The Missouri in the Civil War Message Board

Re: Trial of a Bridge Burner
In Response To: Trial of a Bridge Burner ()

Jim,

Sure enough, in Joanne Chiles Eakins' "Missouri Prisoners of War" 1995 book listing in alphabetical order the Missouri military and political prisoners of the St. Louis area prisons is an entry that says:

Private William Hearst of Jefferson County, MO arrested at home on 1 November 1861 and sent to the Alton, Illinois military prison. There is no further disposition of this prisoner shown in this source, and nothing in the remarks column. These National Archives records reflect the Union military ledger giving the general information about each prisoner and are not dossiers or biographies or any other detailed source.

As background, the Union military in Missouri came down hard on southerners who helped to fire railroad bridges in the state after the tragic trainwreck on the Hannibal to St. Joseph Railroad on 3 September 1861. In this instance, the engineer of a train failed to notice that the Platte River Bridge had been partially burned before he drove over it and the resulting collapse threw the train into the abyss, killing 21 and injuring about 40 including women and children and the Kansas City postmaster. From my reading, the Union military made that particular crime subject to the death penalty and this resulted in part during early 1862 to the infamous "no quarter" rule that over the entire guerrilla war in Missouri cost the lives of hundreds on both sides who were denied by both sides fair capture and parole because of that ruling. Ironically, those "bridgeburners" who were given the death penalty all or nearly all had their sentences reduced by higher authority to imprisonment for the duration of the war, similar to William Hearst's sentence.

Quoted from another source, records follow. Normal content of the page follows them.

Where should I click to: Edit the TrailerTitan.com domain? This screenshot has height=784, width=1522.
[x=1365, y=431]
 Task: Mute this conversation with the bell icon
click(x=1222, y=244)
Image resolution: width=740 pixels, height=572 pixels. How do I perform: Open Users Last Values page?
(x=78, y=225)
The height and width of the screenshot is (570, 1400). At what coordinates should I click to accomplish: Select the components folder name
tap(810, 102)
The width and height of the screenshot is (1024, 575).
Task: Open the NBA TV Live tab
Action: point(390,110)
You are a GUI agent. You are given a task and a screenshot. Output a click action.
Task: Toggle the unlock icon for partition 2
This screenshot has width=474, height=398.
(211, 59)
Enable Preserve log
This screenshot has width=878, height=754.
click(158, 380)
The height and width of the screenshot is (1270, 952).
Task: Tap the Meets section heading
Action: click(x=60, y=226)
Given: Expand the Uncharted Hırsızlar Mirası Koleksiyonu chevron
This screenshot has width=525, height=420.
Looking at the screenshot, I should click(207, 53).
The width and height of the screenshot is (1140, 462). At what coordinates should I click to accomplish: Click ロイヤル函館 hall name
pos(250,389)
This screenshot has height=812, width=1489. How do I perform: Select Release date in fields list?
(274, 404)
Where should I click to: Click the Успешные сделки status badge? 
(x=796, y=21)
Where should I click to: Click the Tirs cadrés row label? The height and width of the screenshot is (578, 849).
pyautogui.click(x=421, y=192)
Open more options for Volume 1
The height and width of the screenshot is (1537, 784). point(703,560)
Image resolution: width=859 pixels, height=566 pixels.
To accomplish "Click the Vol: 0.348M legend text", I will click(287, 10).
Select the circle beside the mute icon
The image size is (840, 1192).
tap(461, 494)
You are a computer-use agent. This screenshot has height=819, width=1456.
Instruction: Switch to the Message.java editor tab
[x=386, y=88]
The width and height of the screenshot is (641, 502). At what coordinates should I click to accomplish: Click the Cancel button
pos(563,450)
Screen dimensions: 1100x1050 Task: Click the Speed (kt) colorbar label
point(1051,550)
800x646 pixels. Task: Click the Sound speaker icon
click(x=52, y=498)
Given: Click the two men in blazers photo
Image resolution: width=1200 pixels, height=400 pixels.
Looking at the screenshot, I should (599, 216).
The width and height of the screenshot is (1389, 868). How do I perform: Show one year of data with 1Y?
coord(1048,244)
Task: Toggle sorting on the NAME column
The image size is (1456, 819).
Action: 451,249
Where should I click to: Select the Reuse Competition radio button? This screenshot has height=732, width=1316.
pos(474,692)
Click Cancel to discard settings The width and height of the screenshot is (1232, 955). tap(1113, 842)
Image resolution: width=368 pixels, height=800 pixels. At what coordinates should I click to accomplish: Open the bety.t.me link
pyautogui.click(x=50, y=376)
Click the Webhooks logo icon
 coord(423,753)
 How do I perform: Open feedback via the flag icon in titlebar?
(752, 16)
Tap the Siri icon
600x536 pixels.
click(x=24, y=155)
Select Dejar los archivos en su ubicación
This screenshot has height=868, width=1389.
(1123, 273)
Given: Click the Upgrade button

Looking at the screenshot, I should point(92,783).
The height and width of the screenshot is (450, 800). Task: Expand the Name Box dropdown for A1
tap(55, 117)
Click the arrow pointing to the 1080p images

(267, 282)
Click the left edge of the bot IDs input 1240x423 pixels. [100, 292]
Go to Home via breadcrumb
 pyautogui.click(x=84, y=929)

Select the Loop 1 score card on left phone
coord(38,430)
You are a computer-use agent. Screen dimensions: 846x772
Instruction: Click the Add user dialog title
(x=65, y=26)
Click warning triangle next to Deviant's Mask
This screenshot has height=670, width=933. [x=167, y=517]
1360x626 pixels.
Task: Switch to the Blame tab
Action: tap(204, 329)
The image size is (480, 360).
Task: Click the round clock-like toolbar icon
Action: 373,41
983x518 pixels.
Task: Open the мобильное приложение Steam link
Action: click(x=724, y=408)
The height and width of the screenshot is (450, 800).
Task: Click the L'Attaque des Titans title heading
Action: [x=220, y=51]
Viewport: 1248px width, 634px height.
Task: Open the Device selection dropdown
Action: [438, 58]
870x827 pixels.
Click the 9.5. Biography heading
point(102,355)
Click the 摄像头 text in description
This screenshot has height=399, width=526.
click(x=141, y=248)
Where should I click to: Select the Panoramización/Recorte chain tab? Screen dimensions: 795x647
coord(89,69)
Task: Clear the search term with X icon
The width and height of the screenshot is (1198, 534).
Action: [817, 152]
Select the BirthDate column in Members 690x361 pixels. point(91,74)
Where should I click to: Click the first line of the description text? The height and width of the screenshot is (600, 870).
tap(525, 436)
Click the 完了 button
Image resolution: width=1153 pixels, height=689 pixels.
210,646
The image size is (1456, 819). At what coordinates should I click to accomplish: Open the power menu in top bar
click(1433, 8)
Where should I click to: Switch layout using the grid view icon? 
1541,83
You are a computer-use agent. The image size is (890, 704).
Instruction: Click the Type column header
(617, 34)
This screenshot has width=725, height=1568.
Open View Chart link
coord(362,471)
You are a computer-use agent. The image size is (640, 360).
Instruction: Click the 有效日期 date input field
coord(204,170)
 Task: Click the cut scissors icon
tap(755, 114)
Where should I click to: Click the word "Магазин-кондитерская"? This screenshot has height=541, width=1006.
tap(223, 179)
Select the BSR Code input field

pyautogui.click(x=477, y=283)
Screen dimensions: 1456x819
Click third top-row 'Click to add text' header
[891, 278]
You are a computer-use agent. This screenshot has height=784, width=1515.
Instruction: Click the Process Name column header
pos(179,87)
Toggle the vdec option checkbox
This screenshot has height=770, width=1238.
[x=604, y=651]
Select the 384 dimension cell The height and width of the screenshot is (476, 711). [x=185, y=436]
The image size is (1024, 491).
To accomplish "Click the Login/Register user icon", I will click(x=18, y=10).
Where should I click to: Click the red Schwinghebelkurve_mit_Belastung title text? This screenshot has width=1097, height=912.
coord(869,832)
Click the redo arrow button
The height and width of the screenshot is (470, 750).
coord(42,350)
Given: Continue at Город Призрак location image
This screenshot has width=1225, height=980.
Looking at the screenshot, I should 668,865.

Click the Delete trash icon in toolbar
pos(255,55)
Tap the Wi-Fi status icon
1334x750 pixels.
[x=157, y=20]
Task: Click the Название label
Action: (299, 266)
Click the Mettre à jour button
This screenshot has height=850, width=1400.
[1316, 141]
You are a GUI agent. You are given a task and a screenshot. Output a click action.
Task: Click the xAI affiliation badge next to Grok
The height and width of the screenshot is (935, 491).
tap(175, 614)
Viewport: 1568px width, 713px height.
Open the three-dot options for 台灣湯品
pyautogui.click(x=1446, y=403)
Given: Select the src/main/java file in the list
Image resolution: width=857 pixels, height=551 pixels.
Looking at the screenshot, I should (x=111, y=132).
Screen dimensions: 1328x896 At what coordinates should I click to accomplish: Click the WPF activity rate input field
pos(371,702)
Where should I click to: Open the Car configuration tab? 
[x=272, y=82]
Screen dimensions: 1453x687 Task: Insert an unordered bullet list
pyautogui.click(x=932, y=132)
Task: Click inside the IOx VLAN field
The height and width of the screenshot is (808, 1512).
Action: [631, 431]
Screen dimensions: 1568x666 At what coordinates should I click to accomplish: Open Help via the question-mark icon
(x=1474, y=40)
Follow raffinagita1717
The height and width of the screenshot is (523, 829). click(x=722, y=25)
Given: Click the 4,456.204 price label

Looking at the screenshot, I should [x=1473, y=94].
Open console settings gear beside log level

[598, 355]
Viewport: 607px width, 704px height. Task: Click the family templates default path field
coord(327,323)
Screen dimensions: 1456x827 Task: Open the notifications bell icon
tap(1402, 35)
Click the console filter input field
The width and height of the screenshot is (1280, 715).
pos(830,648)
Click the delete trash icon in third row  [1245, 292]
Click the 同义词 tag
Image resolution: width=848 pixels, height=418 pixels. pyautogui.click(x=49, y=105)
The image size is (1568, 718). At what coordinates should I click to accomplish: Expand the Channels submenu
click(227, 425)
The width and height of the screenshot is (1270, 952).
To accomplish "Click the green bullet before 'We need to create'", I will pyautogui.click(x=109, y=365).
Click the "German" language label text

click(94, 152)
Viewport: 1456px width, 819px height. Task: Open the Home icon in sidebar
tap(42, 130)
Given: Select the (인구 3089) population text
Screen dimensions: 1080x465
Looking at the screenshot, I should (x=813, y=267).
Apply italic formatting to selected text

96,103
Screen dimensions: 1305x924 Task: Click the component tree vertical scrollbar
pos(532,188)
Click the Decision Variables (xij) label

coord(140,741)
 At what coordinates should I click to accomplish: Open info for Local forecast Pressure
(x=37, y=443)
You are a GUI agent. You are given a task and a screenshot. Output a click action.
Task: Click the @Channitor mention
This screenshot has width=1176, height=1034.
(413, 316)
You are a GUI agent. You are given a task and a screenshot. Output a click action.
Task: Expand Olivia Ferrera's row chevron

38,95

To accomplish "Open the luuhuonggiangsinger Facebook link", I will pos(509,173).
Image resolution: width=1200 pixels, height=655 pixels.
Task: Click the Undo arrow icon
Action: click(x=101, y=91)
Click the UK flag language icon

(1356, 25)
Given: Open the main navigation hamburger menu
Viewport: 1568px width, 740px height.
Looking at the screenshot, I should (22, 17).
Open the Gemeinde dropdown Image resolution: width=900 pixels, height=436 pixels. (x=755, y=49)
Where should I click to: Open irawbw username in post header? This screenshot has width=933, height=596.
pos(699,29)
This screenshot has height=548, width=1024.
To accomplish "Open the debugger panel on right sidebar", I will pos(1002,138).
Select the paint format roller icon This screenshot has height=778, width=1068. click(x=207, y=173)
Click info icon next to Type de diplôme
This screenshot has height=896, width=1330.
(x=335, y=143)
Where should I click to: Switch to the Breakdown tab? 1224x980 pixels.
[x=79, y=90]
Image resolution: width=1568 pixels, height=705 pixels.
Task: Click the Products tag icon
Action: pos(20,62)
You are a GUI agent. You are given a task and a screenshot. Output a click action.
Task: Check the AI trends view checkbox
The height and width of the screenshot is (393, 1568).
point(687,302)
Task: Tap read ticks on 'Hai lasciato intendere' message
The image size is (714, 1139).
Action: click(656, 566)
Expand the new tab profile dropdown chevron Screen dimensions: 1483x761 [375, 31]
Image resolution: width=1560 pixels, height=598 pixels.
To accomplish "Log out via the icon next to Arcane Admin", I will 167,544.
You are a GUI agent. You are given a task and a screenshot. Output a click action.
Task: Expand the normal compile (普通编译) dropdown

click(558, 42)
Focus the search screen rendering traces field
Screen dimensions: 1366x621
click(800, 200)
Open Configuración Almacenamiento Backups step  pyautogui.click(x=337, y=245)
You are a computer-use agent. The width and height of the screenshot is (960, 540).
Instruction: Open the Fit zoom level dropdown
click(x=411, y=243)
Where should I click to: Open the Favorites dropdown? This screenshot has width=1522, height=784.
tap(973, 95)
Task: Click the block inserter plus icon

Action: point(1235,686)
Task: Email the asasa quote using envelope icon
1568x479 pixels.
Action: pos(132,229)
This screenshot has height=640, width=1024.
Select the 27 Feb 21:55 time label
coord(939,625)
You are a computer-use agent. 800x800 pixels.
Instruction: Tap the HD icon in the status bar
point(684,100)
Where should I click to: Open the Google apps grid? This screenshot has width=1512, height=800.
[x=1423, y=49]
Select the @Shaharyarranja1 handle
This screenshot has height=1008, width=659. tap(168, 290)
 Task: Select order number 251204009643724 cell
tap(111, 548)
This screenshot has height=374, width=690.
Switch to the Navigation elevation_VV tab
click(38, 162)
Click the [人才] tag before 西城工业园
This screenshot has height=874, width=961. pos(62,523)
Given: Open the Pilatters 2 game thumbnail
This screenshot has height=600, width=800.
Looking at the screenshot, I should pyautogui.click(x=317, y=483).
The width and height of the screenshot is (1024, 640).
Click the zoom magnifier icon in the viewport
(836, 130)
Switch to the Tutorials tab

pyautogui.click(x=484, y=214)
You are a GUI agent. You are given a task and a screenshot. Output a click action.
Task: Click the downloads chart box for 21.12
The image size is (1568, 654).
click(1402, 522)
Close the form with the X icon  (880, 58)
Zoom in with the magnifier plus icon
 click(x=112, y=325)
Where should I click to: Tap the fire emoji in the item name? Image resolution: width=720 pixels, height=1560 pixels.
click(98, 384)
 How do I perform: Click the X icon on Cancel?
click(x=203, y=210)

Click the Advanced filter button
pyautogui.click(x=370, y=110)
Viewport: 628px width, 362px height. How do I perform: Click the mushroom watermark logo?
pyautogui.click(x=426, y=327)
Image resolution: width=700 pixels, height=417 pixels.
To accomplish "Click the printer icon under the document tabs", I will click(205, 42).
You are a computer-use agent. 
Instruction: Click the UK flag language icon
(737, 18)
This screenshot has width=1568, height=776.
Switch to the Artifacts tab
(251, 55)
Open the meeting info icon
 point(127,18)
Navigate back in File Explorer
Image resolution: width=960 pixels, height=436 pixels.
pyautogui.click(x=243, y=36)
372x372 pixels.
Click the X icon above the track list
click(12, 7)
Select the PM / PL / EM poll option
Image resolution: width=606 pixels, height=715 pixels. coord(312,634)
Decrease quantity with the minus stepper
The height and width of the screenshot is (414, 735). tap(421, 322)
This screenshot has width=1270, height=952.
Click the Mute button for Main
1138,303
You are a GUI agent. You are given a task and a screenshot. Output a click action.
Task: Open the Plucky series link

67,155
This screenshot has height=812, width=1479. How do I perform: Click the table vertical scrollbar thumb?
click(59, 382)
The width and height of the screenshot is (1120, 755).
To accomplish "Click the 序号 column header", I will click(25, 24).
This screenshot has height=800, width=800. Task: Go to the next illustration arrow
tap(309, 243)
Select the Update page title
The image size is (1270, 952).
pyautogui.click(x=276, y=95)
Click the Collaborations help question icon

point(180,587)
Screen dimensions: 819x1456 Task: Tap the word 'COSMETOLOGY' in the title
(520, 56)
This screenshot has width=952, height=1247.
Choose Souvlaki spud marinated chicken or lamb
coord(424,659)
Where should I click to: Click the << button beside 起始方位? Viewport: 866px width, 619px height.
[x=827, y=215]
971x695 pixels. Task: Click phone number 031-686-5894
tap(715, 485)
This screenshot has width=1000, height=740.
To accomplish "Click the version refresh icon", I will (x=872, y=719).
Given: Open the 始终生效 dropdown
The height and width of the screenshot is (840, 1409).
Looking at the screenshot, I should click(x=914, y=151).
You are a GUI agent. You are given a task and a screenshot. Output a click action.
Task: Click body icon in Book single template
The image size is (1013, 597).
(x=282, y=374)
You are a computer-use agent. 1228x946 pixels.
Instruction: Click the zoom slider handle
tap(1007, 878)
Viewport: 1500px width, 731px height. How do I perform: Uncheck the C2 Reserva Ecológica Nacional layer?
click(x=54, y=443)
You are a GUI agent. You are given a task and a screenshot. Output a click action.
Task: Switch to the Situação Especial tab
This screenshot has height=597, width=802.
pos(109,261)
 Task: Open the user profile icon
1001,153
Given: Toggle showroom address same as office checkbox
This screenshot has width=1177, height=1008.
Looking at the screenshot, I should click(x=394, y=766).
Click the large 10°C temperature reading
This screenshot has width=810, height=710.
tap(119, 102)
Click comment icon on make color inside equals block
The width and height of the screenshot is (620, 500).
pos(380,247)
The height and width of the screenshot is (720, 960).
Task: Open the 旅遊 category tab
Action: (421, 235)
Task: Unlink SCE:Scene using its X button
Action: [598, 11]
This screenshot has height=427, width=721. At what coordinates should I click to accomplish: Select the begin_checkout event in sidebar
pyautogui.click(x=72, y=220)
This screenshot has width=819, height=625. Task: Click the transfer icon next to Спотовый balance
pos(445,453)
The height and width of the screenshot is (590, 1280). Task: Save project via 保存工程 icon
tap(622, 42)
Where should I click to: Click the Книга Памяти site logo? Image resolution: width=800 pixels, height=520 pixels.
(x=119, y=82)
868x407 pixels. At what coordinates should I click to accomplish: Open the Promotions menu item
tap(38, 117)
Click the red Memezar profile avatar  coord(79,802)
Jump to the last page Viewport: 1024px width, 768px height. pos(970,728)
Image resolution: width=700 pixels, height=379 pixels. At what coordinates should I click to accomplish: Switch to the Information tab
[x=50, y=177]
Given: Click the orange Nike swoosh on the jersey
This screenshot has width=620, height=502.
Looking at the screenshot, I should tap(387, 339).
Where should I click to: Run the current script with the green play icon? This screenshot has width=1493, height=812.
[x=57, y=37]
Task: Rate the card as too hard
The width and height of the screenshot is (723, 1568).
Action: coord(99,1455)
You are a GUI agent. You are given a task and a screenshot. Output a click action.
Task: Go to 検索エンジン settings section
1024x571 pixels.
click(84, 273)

Sources for the Platte River Bridge disaster:
--"New York Tribune" 12 September 1861;
--St. Louis "Daily Missouri Democrat" of 6 and 10 September 1861;
--"Hannibal Messenger" 12 September 1861;
--"Confession of Willard Francis Hadley," "Missouri Statesman" Columbia, Boone County, 1 July 1864, quoting earlier issue of Jefferson City, "Missouri State Times;"
--Richard S. Brownlee, "Gray Ghosts of the Confederacy," page 24.